Jean Smart, Mare of Easttown: 5–1. For Playing: Helen, Mare’s mother who always seems to be in the way and counts her daughter second. Pro: I remember reading in the New Yorker earlier this year that Jean Smart basically owns HBO. It’s an exaggerating but considering her magnificent performances in this series and Hacks and her extraordinary work in Watchmen (in my opinion she was robbed of an Emmy in this very category), it’s not much of one. And if nothing else, Smart’s work more than shows the vast array of her talent: honestly, can you believe she played her and Deborah Vance in the same year? Like Nicholson and Hahn, Smart has always been one of TV’s most undervalued actresses; the main difference being, of course, she’s been underrecognized for much longer.

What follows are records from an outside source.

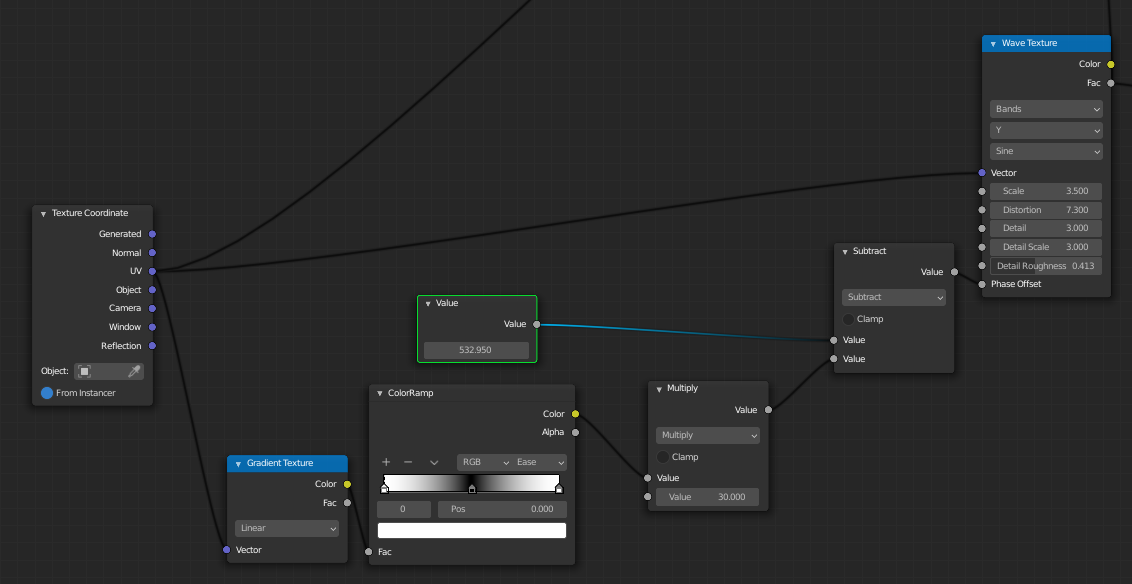The height and width of the screenshot is (584, 1132).
Task: Open the Bands type dropdown in Wave Texture
Action: [1046, 109]
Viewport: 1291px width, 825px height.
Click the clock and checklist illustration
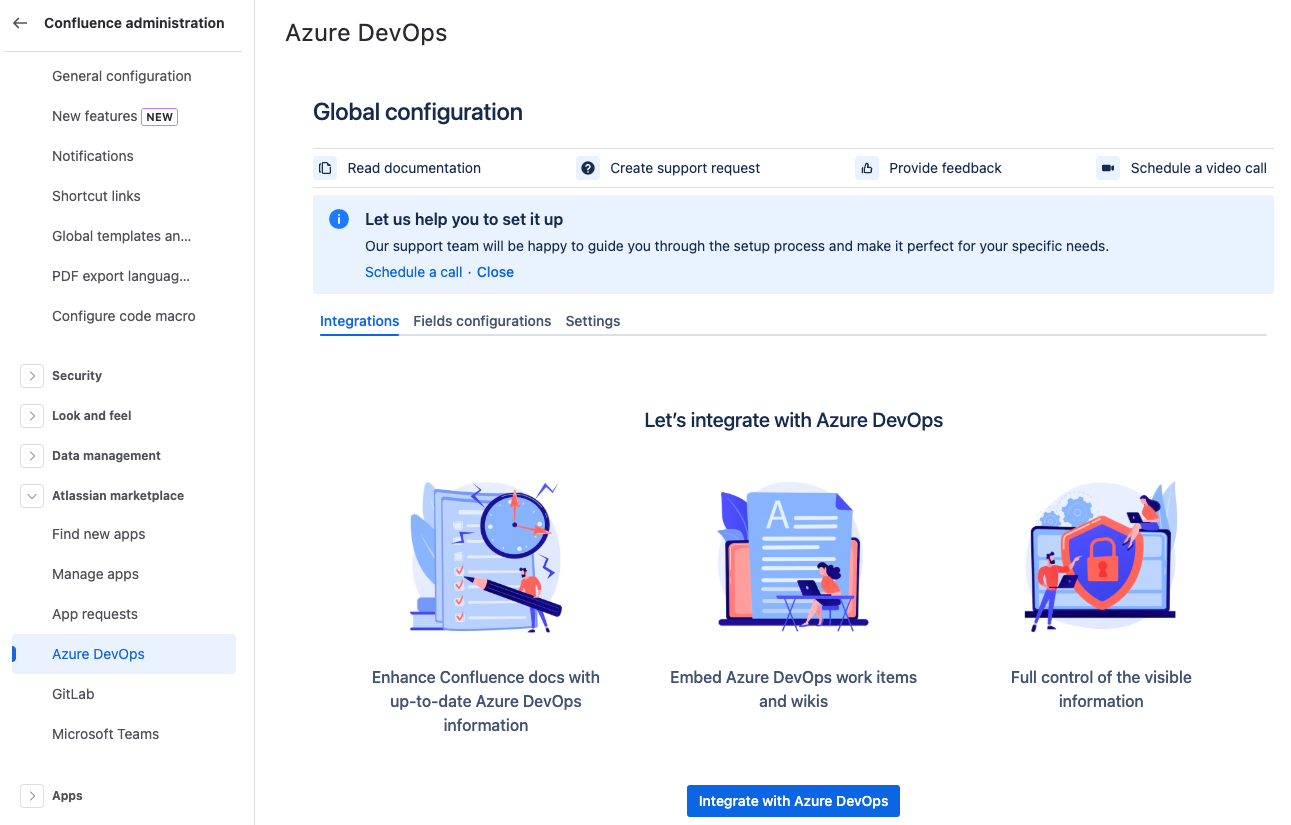[x=486, y=557]
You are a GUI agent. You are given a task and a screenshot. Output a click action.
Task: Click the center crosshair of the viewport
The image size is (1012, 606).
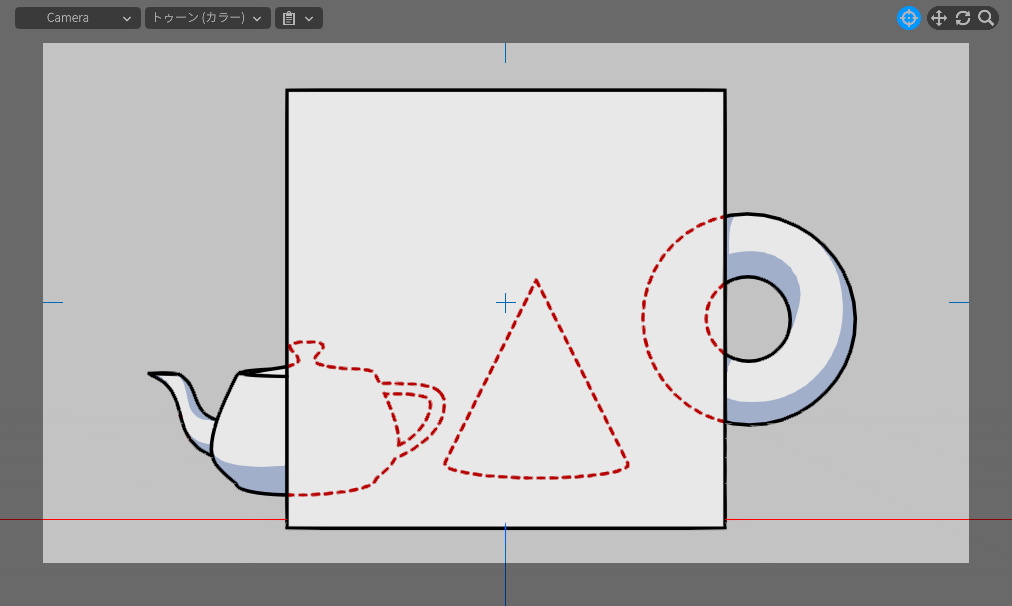(x=506, y=302)
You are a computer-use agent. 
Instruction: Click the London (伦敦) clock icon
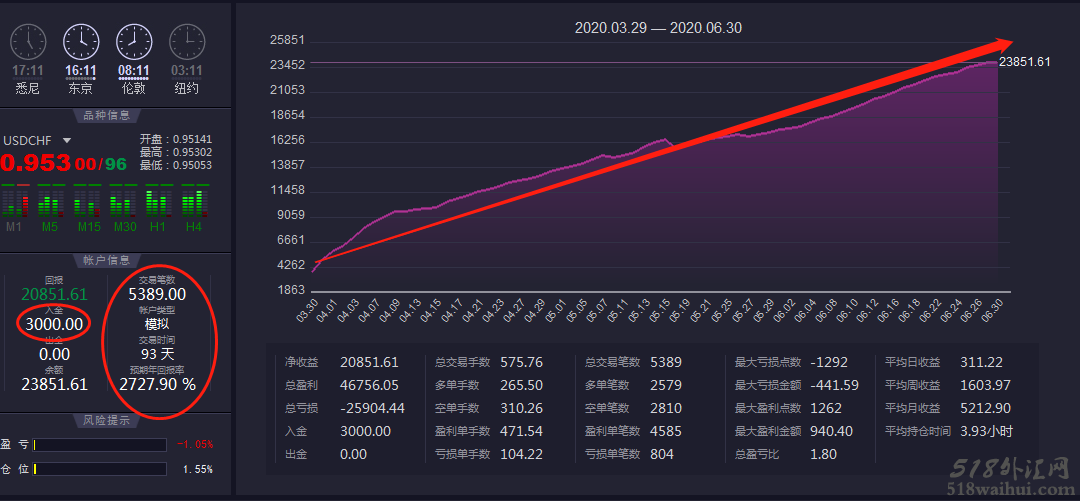click(134, 42)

And when you consider that the anger that was under the surface in so many of the scene’s she had with Kate Winslet and how hard it was to keep her secret, you know that this is the work of one of the great actresses of our time. Con: As everyone who read my article to this point knows, Smart is almost certain to win for Hacks Emmy night. I’ve been watching the Emmys for more than twenty five years; I have yet to see any actor win for two separate roles on the same night. And much as I love Smart and think she hasn’t received nearly enough recognition from the Academy, I just can’t see her making even more history than she already will
Philippa Soo, Hamilton: 7–1: For Playing: ‘Eliza’, Hamilton’s wife. Pro: Nope. Just as in Jonathan Groff’s case yesterday, I can’t justify this nomination at all, and I’m really not sure how the Emmys can either. The fact that Jessie Buckley, who gave one of the most remarkable performances of quiet evil in Fargo was overlooked for Soo is hard me to fathom. But seriously, you couldn’t nominate Ingram and Marielle Heller for The Queen’s Gambit? Hell, in hindsight Teyonah Paris or Kat Demmings for WandaVision were far more deserving than I made them out to be. Certainly they were superior to Soo’s. I imagine the Emmy voters are seriously going to need to take a look at how they do things if a nomination like this keeps coming up.
PREDICTION: My brain says Hahn will win. My heart really wants Nicholson to win. Hahn gets it by an inch, and her speech will be hysterical.
This concludes my extensive articles on the Emmys. I’ll have one more piece a little later on when I make my decision on writing and possibly directing for all three major categories. Otherwise, see you on the 19TH.